Evil triumphs when good men do nothing - Edmund Burke

Tuesday, July 12, 2022

The Three Crises of Married love and thier resolution - The resolution to the crisis of Tolerance - Bishop Fulton Sheen

The Happiness of the beloved - If one is ever to mount to a higher love, there must now intervene sacrifice for the sake of the beloved. Both Husband and wife are suffering from mediocrity; it is the stage which God condemns: 'Thou art neither hot nor cold; therefore I will vomit thee from my mouth.' No one ever escapes out of dulness or mediocrity without sacrifice, or the purification of ego. To repeat, both now suffer from mediocrity. Spiritualization consists not in reforming the other, but in reforming self. All attempts to reform the other deepens one's own egotism, for they are based on the assumption that the reformer needs no reformation. One's partner must never be an instrument of one's will; rather, in marriage, the partner is a limit to one's will. The other person is not to be regarded as being like a subjugated colony, in which one may suppress governments and customs by one's own will. This is egotism, and egotism in marriage is assassination. Purification is not to be had just by silence, for silence is egotism. The taking of love's stronghold comes after the siege of self, in which individuality and selfishness are crushed.
Love now means not to own and to possess, but to be owned and to be possessed. It measures life, not like a wine to be drunk, but like a wine to be poured out; its greatest jealousy is the fear of being outdone by the cherished rival in the least advantage of  self-giving; its greatest joy is to serve; and its noblest symbol is that of the Cross which has arms outstretched to embrace all humanity within its grasp.
There begins to be an interpenetration, more spiritual than physical, once each ego is killed; one lives for the other; there is an indwelling, a fusion of two, which is closer and less intermittent than any physical unity. Victor Hugo wrote a poem in which Boaz spoke about the death of the woman he loved: 

How long it is since she with whom I lay
O Lord, has left for thine my widowed bed;
Yet still our spirits mingle, as our clay,
And she half living yet, and I half dead.

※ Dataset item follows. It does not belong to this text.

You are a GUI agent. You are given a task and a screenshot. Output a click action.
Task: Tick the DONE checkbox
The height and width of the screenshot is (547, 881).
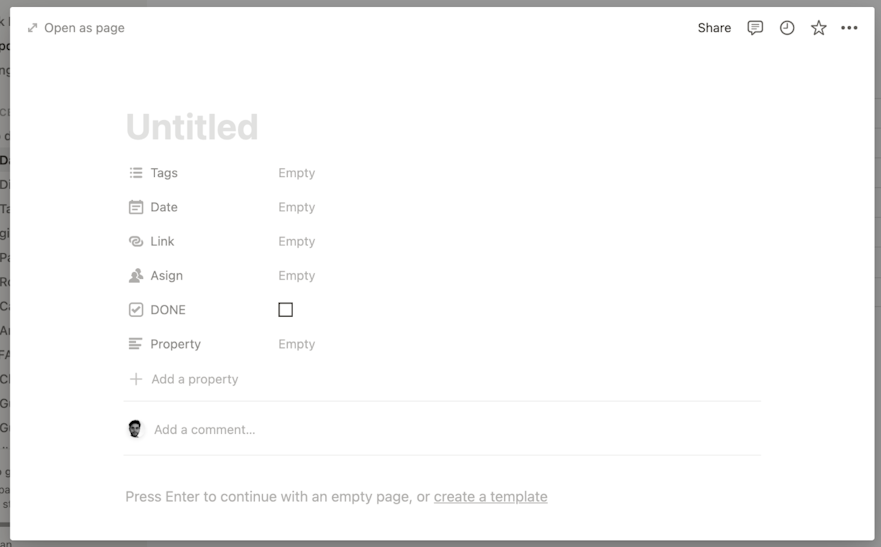pyautogui.click(x=285, y=309)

Very few married people understand that life is a criss-cross pattern; the threads of the fabric go awry early in marriage, and during the second crisis they cross in the opposite direction. In the beginning of love, in the sex period, it is dinners, dances, rides, parties and cocktail hours, which prove the cement of love. Now in the second stage the cement is totally different but it is equally real, namely, misfortunes, children, sickness, sorrow, trials, and bereavements. Pleasures do not unite people as much as pain and sorrow can. Soldiers on a battle field are more closely united than people viewing a scene in a movie theatre.
Purification leads to a de-egotization of self which has proceeded through these stages:

I seek my happiness through another.
I seek my happiness with another.
I wish the happiness of the other.
I suffer with the other.
I rejoice with the other.
My happiness is in the other.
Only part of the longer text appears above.